WHAT THE TASK ASKS: Reproduce every line of the records below verbatim, omitting the pictures.

A few records:
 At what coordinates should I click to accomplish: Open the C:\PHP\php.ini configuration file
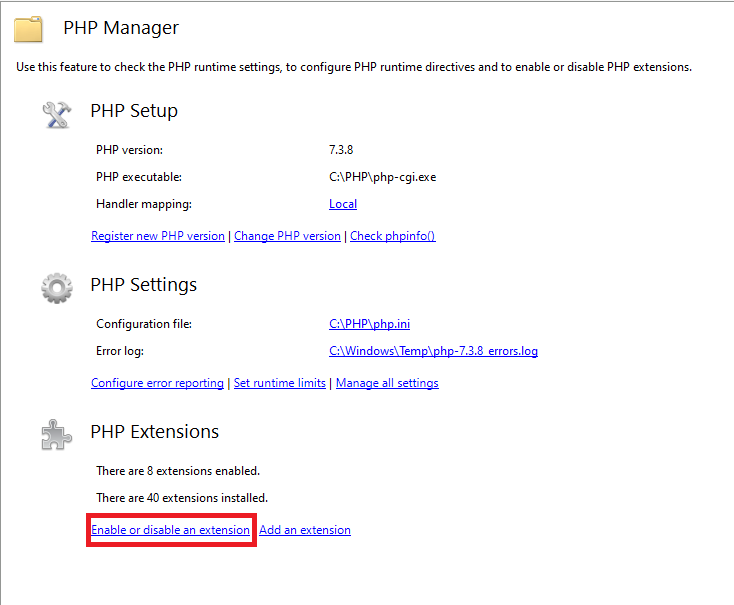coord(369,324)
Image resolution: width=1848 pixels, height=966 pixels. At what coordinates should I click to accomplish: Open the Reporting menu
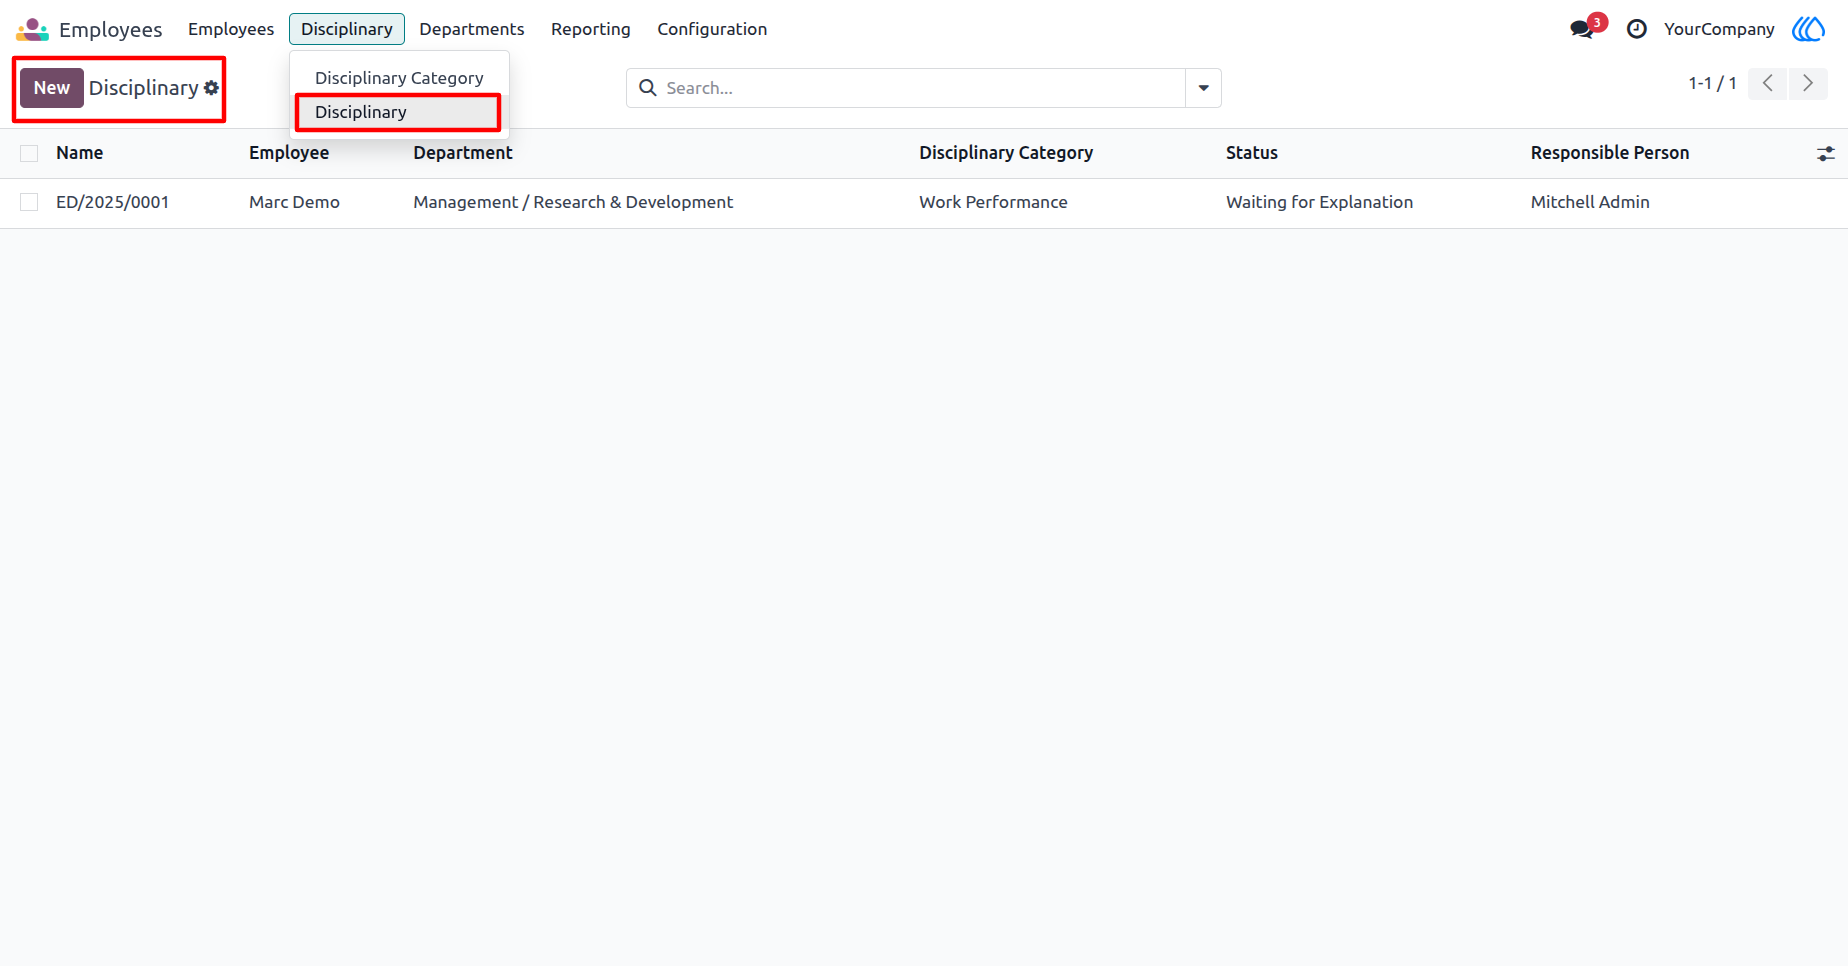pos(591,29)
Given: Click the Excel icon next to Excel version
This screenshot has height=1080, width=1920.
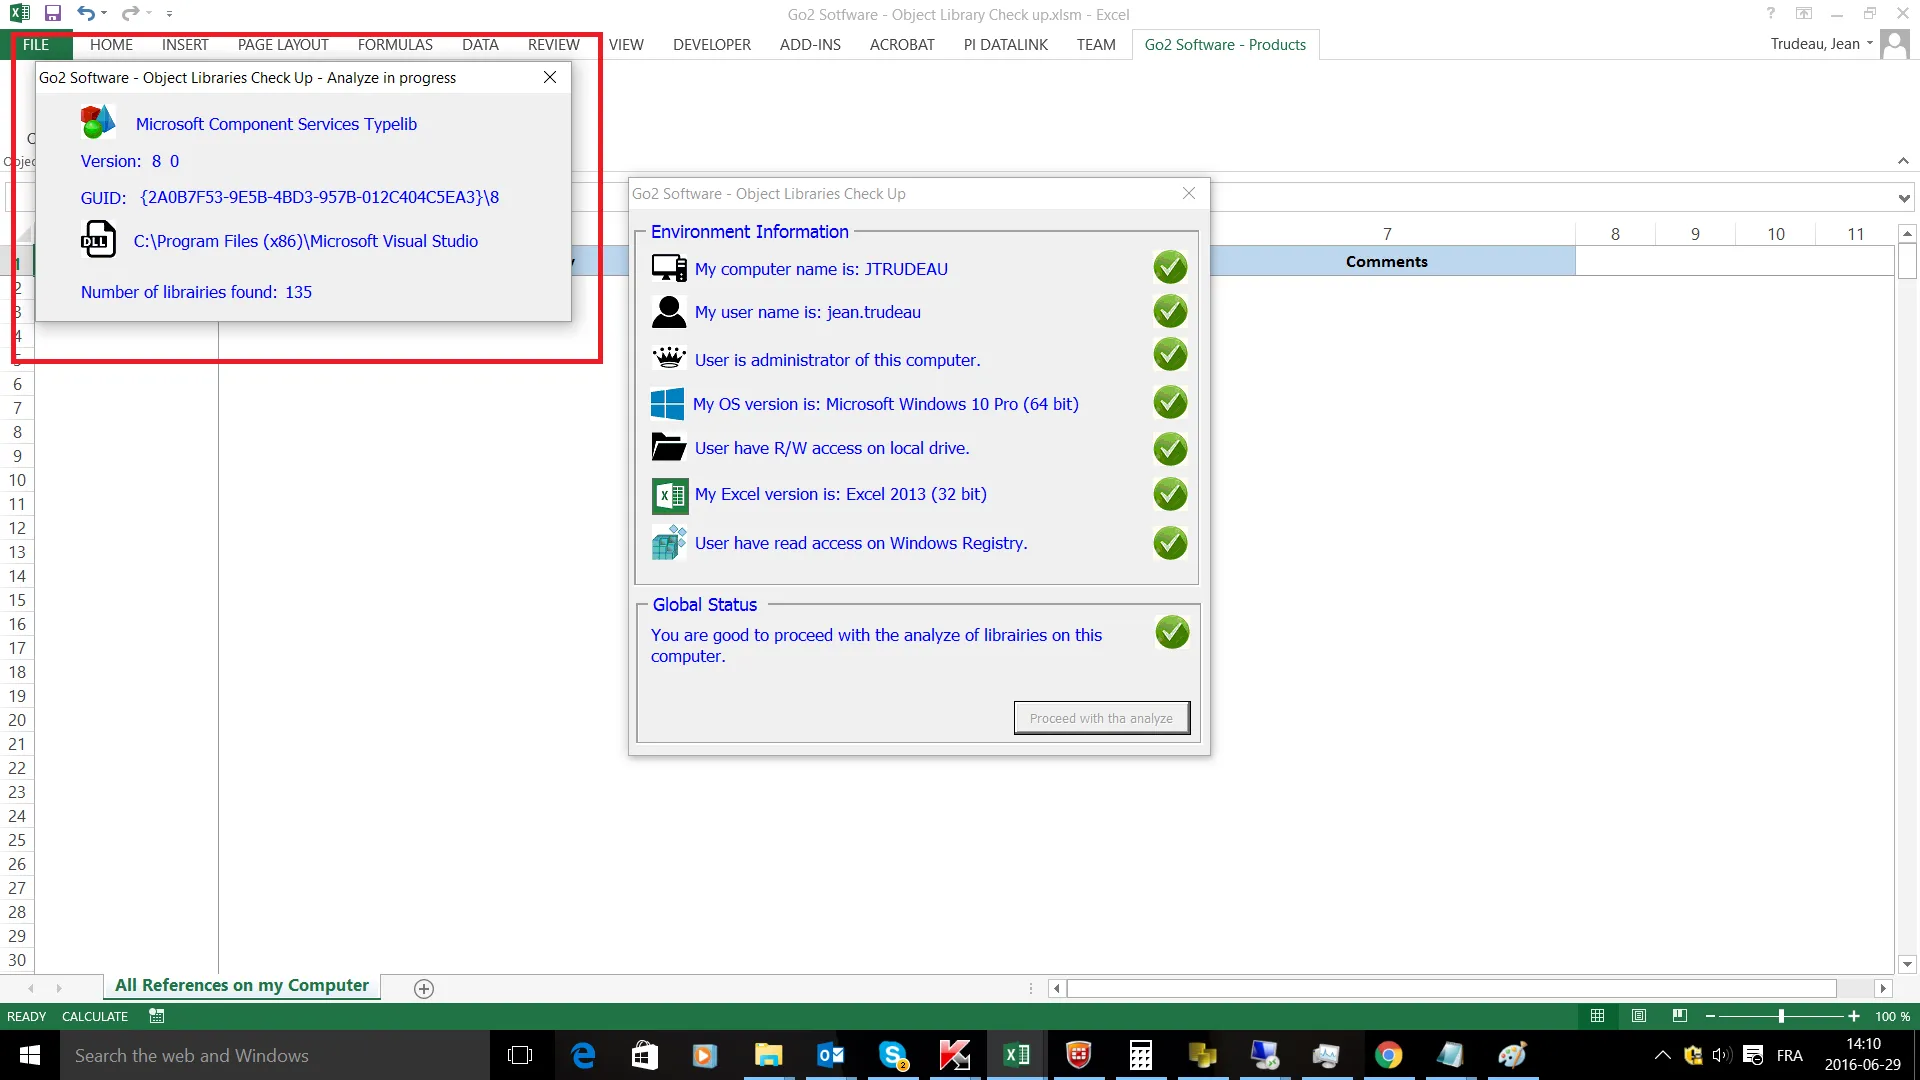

THE REPLY:
 At what coordinates should I click to accomplish: Open the C:\PHP\php.ini configuration file
coord(369,324)
Image resolution: width=1848 pixels, height=966 pixels. At what coordinates should I click to accomplish: Open the Reporting menu
pos(591,29)
Given: Click the Excel icon next to Excel version
This screenshot has height=1080, width=1920.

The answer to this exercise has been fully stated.